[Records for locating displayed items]
::::::::::

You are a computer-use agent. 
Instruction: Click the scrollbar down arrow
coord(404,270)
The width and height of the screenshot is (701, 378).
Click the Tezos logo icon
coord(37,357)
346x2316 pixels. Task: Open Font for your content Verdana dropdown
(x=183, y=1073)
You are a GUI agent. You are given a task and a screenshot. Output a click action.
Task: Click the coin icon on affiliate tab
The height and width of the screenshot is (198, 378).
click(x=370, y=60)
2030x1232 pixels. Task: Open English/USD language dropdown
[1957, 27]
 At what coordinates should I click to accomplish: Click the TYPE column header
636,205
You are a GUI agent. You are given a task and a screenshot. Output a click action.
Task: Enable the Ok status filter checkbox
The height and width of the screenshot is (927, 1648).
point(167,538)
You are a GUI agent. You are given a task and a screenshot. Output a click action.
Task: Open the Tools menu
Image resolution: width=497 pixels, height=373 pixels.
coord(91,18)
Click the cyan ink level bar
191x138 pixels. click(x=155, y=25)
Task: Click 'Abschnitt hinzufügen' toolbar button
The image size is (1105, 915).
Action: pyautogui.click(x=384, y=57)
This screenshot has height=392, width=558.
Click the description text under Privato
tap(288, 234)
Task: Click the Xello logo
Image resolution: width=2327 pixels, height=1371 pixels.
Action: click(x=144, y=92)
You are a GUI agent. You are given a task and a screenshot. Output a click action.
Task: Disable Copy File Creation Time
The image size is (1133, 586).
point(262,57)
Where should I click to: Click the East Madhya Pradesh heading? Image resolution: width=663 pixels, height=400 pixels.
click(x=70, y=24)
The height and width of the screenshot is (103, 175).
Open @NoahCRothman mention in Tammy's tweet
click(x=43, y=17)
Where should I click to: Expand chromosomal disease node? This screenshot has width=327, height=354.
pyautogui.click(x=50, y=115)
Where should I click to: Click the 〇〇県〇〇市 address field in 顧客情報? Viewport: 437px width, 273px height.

::::::::::

- **REQUIRED WORK**: Write out all the entries above again, substituting "screen agent" for each "GUI agent" and leaving everything else unchanged.

- **TASK RESPONSE**:
You are a computer-use agent. 
Instruction: Click the scrollbar down arrow
coord(404,270)
The width and height of the screenshot is (701, 378).
Click the Tezos logo icon
coord(37,357)
346x2316 pixels. Task: Open Font for your content Verdana dropdown
(x=183, y=1073)
You are a screen agent. You are given a task and a screenshot. Output a click action.
Task: Click the coin icon on affiliate tab
The height and width of the screenshot is (198, 378).
click(x=370, y=60)
2030x1232 pixels. Task: Open English/USD language dropdown
[1957, 27]
 At what coordinates should I click to accomplish: Click the TYPE column header
636,205
You are a screen agent. You are given a task and a screenshot. Output a click action.
Task: Enable the Ok status filter checkbox
The height and width of the screenshot is (927, 1648).
point(167,538)
You are a screen agent. You are given a task and a screenshot. Output a click action.
Task: Open the Tools menu
Image resolution: width=497 pixels, height=373 pixels.
coord(91,18)
Click the cyan ink level bar
191x138 pixels. click(x=155, y=25)
Task: Click 'Abschnitt hinzufügen' toolbar button
The image size is (1105, 915).
Action: pyautogui.click(x=384, y=57)
This screenshot has height=392, width=558.
Click the description text under Privato
tap(288, 234)
Task: Click the Xello logo
Image resolution: width=2327 pixels, height=1371 pixels.
Action: click(x=144, y=92)
You are a screen agent. You are given a task and a screenshot. Output a click action.
Task: Disable Copy File Creation Time
The image size is (1133, 586).
point(262,57)
Where should I click to: Click the East Madhya Pradesh heading? Image resolution: width=663 pixels, height=400 pixels.
click(x=70, y=24)
The height and width of the screenshot is (103, 175).
Open @NoahCRothman mention in Tammy's tweet
click(x=43, y=17)
Where should I click to: Expand chromosomal disease node? This screenshot has width=327, height=354.
pyautogui.click(x=50, y=115)
Where should I click to: Click the 〇〇県〇〇市 address field in 顧客情報? Viewport: 437px width, 273px height.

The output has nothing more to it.